Health education and information was provided to residents through the agency’s website, interviews with local media and social media about air quality concerns related to smoke, ash, and heat during the fire.
Public Health nurses assisted evacuees in obtaining prescription refills, personal hygiene items and mental health services.
Environmental Health specialists assisted with about 80 retail food establishments in the evacuated areas with spoiled food disposal associated with power outages, smoke/soot clean-up questions, and re-opening establishments to the public. Numerous staff worked at the Disaster Recovering Center; answered questions regarding smoke damage in homes and businesses, provided education on how to deal with spoiled food products from power outages, and the need for personal protection for ash/debris site clean-ups associated with damaged and destroyed houses, and provided handouts on a multitude of environmental topics associated with wildfires and the recovery process. Assisting mass shelters set up for evacuees with food safety and sanitation guidance. Staff continues to monitor activity in the burn area to assure that contractors are following the proper debris removal and cleanup procedures.
• West Nile Virus
As of December 11, 2012, 48 states have reported West Nile virus infections in people, birds, or mosquitoes. A total of 5,387 cases of West Nile virus disease in people including 234 deaths, have been reported to CDC. One El Paso County resident was hospitalized with the virus in September. The 5,387 cases reported in 2012 is the highest number of West Nile virus disease cases reported to CDC through the second week in December since 2003. Eighty percent of the cases have been reported from 13 states and a third of all cases have been reported from Texas. Public Health continues to stress prevention methods, including use of larvacide.

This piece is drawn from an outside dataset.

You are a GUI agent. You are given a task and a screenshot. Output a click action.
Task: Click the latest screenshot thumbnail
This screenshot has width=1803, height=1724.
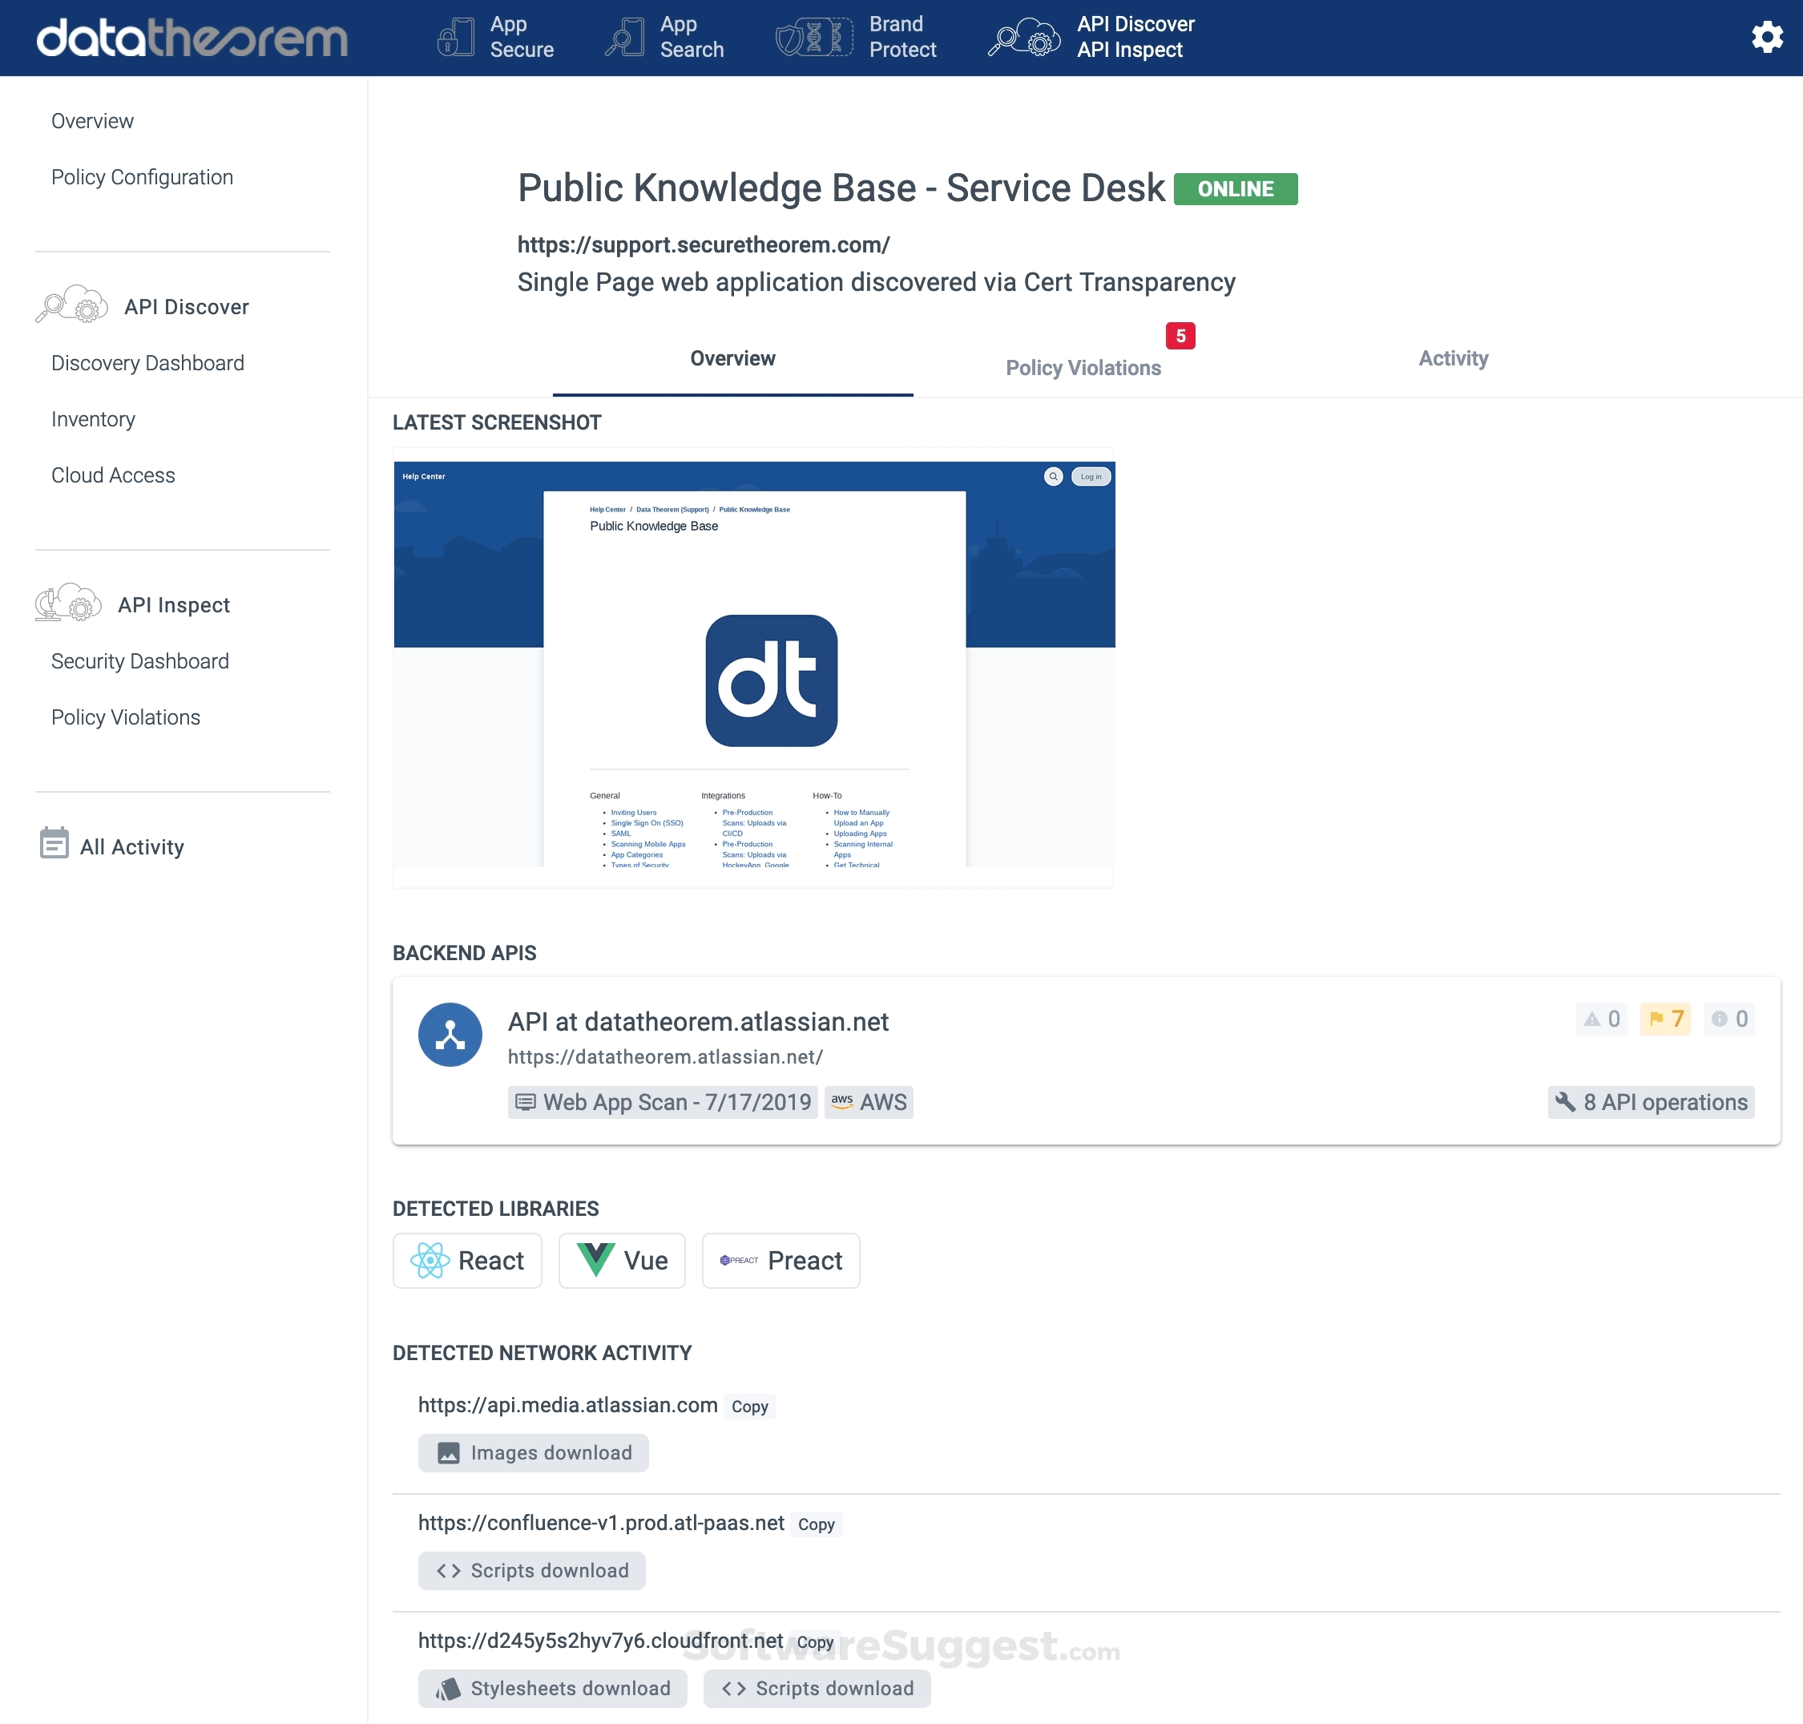pyautogui.click(x=753, y=666)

• Women, Infants and Children (WIC)
Public Health lost federal funds totaling $298,654 for the WIC Program, forcing the closure of
two of its Women, Infants, and Children (WIC) centers in Colorado Springs (at Montebello Drive and Lake Plaza Drive) in May. Clients and staff of the two locations relocated to Public Health’s main offices at 1675 W. Garden of the Gods Road on the second floor of the Citizens Service Center. The Special Supplemental Nutrition Program for Women, Infants and Children (WIC) provides vouchers for nutritious foods to supplement the diet of pregnant women, new mothers, infants and children under the age of 5 years, who both meet the income guidelines and qualify as “nutritionally at risk.” Purchases made with the redeemable vouchers put slightly more than $9 million back into the community in 2011. Public Health has an estimated 16,300 total WIC clients. There was an average caseload of 14,952 in 2010, and 14,954 in 2009. All clients continue to receive services with their WIC educator.